===== INFORMATION PROVIDED =====

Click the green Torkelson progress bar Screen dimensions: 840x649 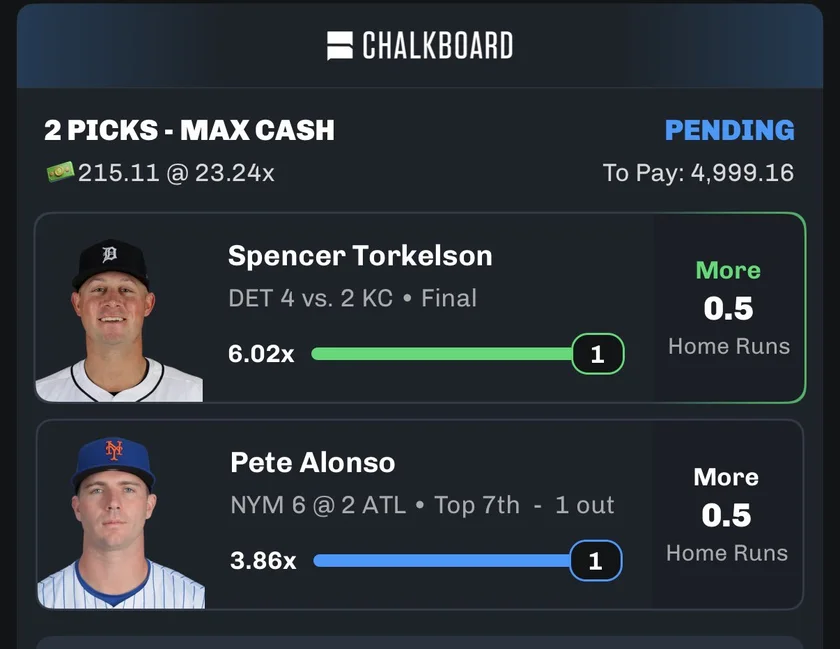(x=440, y=353)
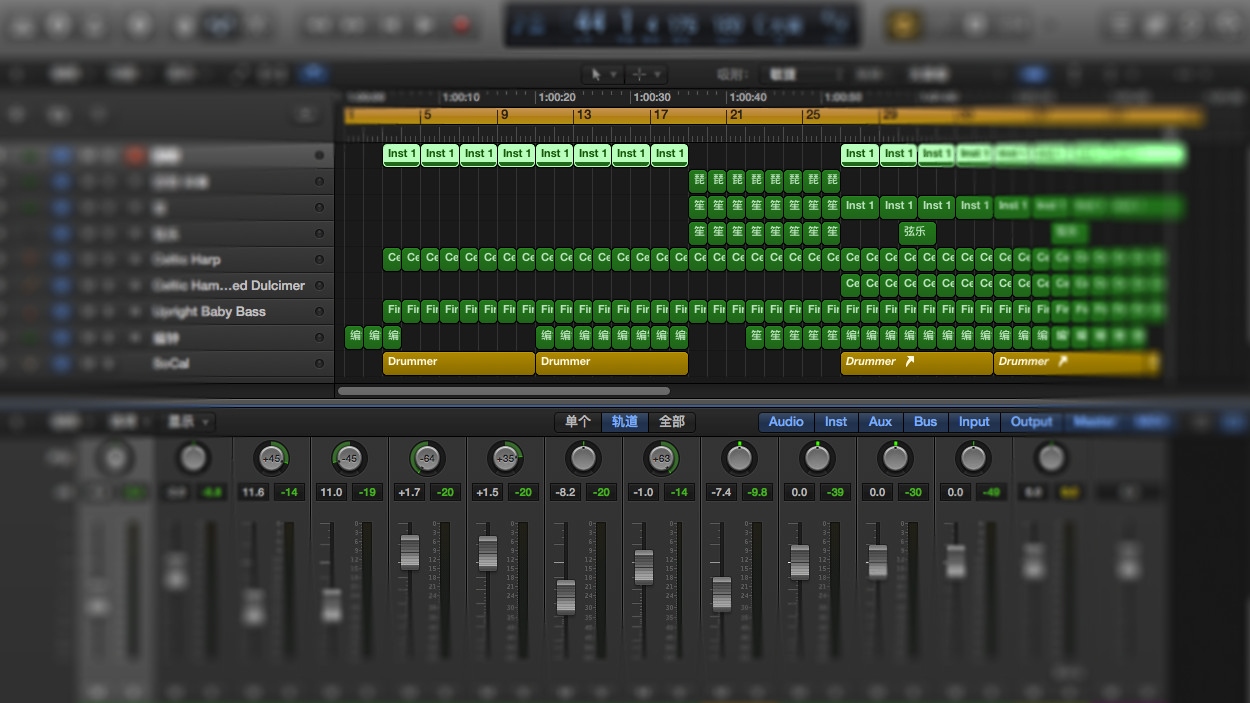
Task: Toggle the Bus channel filter in mixer
Action: [925, 422]
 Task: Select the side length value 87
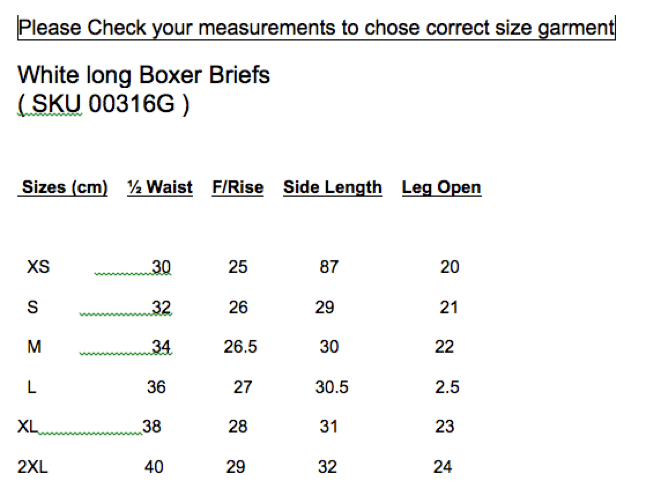329,267
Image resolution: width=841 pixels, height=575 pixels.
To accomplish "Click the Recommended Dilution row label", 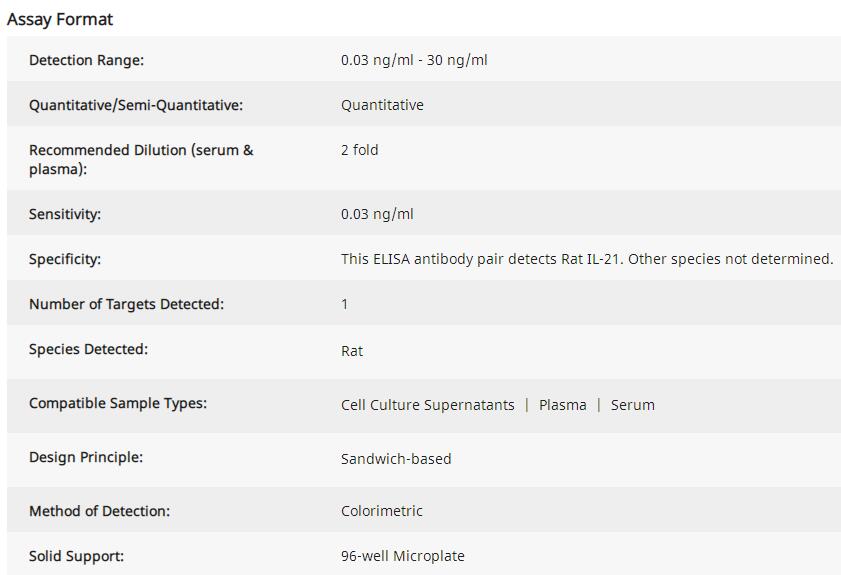I will tap(141, 159).
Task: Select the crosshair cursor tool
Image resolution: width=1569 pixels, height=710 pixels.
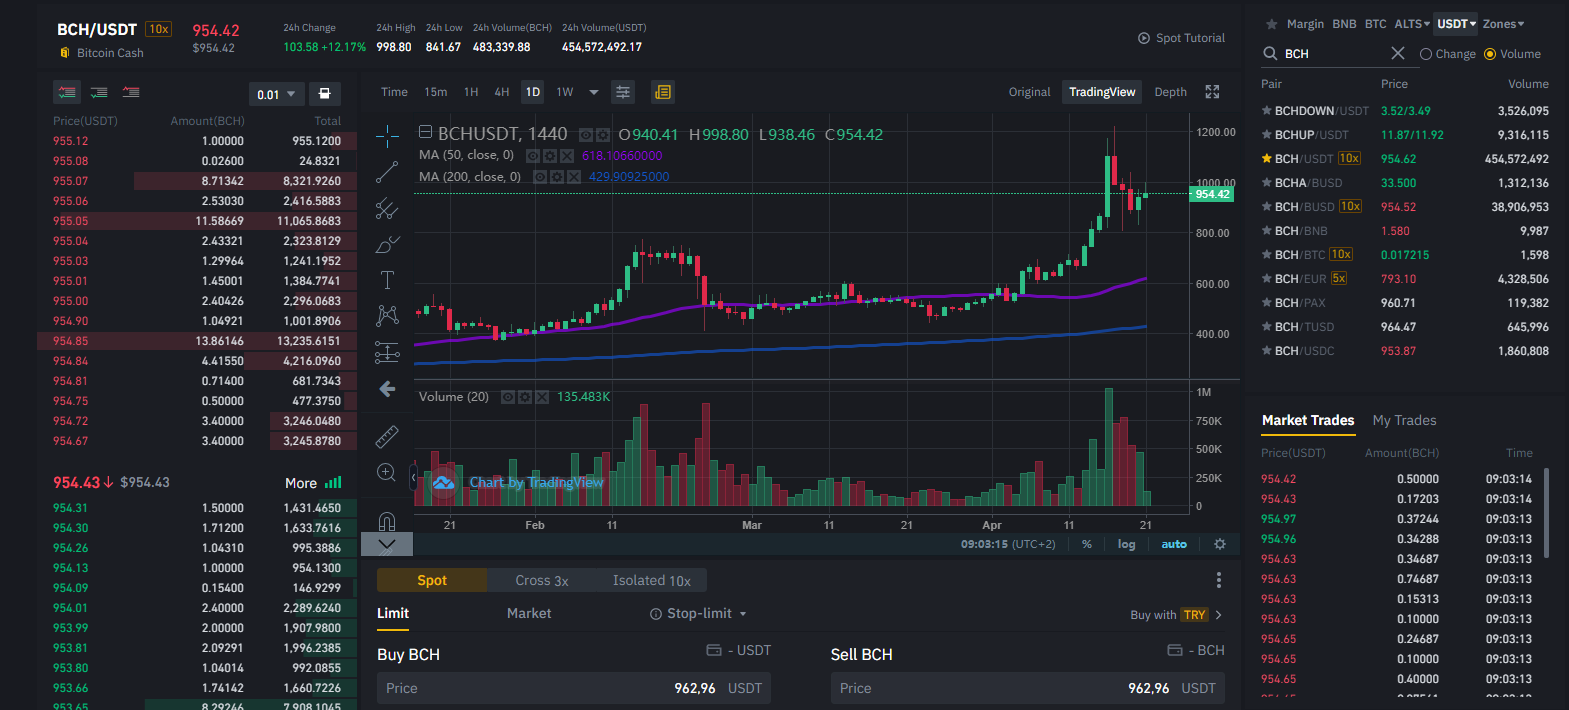Action: 387,136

=====

- **WHAT THE EXERCISE ASKS**: An exact copy of the lines from the one with "Task: Select the crosshair cursor tool" through the last line of the records, inclusive, is required, with all pictures left out.

- **TASK RESULT**:
Task: Select the crosshair cursor tool
Image resolution: width=1569 pixels, height=710 pixels.
Action: 387,136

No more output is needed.